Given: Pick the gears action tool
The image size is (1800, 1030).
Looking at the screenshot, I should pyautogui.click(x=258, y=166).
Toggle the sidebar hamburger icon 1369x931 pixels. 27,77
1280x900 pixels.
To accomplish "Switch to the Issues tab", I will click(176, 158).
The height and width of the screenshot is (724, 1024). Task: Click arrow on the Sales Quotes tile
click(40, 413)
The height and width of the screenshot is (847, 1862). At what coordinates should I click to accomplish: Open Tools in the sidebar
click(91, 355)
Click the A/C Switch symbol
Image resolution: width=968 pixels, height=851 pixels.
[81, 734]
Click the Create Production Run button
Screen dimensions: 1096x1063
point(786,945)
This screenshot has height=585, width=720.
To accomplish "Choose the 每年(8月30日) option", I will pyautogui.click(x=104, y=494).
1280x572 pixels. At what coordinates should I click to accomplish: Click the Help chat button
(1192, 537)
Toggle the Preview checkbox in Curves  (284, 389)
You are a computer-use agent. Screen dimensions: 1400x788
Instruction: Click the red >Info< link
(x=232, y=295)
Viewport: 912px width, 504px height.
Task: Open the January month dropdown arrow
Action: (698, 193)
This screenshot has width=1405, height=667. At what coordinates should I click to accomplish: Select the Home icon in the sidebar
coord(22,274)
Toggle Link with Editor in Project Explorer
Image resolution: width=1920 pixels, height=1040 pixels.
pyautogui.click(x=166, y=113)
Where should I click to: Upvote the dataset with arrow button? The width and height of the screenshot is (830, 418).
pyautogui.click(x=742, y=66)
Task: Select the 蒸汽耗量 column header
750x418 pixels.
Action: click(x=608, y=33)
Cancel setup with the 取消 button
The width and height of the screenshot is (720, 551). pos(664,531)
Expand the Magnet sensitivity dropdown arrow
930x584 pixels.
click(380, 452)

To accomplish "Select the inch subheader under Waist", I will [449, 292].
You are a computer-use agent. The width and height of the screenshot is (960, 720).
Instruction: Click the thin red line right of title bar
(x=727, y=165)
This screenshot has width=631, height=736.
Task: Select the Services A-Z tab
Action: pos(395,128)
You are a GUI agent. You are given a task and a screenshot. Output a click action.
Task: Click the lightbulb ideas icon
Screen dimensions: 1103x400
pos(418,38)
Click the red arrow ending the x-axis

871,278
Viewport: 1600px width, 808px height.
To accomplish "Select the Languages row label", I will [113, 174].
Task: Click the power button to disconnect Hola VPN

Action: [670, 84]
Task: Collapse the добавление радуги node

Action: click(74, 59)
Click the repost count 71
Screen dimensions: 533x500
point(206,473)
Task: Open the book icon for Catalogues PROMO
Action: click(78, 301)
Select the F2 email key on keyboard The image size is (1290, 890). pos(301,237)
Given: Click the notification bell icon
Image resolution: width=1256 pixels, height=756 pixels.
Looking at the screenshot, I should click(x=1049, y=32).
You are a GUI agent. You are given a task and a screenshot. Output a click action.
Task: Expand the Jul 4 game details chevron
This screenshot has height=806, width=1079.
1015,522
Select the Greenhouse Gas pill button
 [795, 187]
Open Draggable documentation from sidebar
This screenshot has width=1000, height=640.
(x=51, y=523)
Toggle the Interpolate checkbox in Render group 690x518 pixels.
• • • • • • •
▶ [To do] The listing above has to be repeated exactly, down to the last line.

▶ [Your response]
Given: Pick the gears action tool
The image size is (1800, 1030).
Looking at the screenshot, I should pyautogui.click(x=258, y=166).
Toggle the sidebar hamburger icon 1369x931 pixels. 27,77
1280x900 pixels.
To accomplish "Switch to the Issues tab", I will click(176, 158).
The height and width of the screenshot is (724, 1024). Task: Click arrow on the Sales Quotes tile
click(40, 413)
The height and width of the screenshot is (847, 1862). At what coordinates should I click to accomplish: Open Tools in the sidebar
click(91, 355)
Click the A/C Switch symbol
Image resolution: width=968 pixels, height=851 pixels.
[81, 734]
Click the Create Production Run button
Screen dimensions: 1096x1063
point(786,945)
This screenshot has height=585, width=720.
To accomplish "Choose the 每年(8月30日) option", I will pyautogui.click(x=104, y=494).
1280x572 pixels. At what coordinates should I click to accomplish: Click the Help chat button
(1192, 537)
Toggle the Preview checkbox in Curves  (284, 389)
You are a computer-use agent. Screen dimensions: 1400x788
Instruction: Click the red >Info< link
(x=232, y=295)
Viewport: 912px width, 504px height.
Task: Open the January month dropdown arrow
Action: (698, 193)
This screenshot has width=1405, height=667. At what coordinates should I click to accomplish: Select the Home icon in the sidebar
coord(22,274)
Toggle Link with Editor in Project Explorer
Image resolution: width=1920 pixels, height=1040 pixels.
pyautogui.click(x=166, y=113)
Where should I click to: Upvote the dataset with arrow button? The width and height of the screenshot is (830, 418).
pyautogui.click(x=742, y=66)
Task: Select the 蒸汽耗量 column header
750x418 pixels.
Action: click(x=608, y=33)
Cancel setup with the 取消 button
The width and height of the screenshot is (720, 551). pos(664,531)
Expand the Magnet sensitivity dropdown arrow
930x584 pixels.
click(380, 452)

To accomplish "Select the inch subheader under Waist", I will [449, 292].
You are a computer-use agent. The width and height of the screenshot is (960, 720).
Instruction: Click the thin red line right of title bar
(x=727, y=165)
This screenshot has width=631, height=736.
Task: Select the Services A-Z tab
Action: pos(395,128)
You are a GUI agent. You are given a task and a screenshot. Output a click action.
Task: Click the lightbulb ideas icon
Screen dimensions: 1103x400
pos(418,38)
Click the red arrow ending the x-axis

871,278
Viewport: 1600px width, 808px height.
To accomplish "Select the Languages row label", I will [113, 174].
Task: Click the power button to disconnect Hola VPN

Action: [670, 84]
Task: Collapse the добавление радуги node

Action: click(74, 59)
Click the repost count 71
Screen dimensions: 533x500
point(206,473)
Task: Open the book icon for Catalogues PROMO
Action: click(78, 301)
Select the F2 email key on keyboard The image size is (1290, 890). pos(301,237)
Given: Click the notification bell icon
Image resolution: width=1256 pixels, height=756 pixels.
Looking at the screenshot, I should click(x=1049, y=32).
You are a GUI agent. You are given a task and a screenshot. Output a click action.
Task: Expand the Jul 4 game details chevron
This screenshot has height=806, width=1079.
1015,522
Select the Greenhouse Gas pill button
 [795, 187]
Open Draggable documentation from sidebar
This screenshot has width=1000, height=640.
(x=51, y=523)
Toggle the Interpolate checkbox in Render group 690x518 pixels.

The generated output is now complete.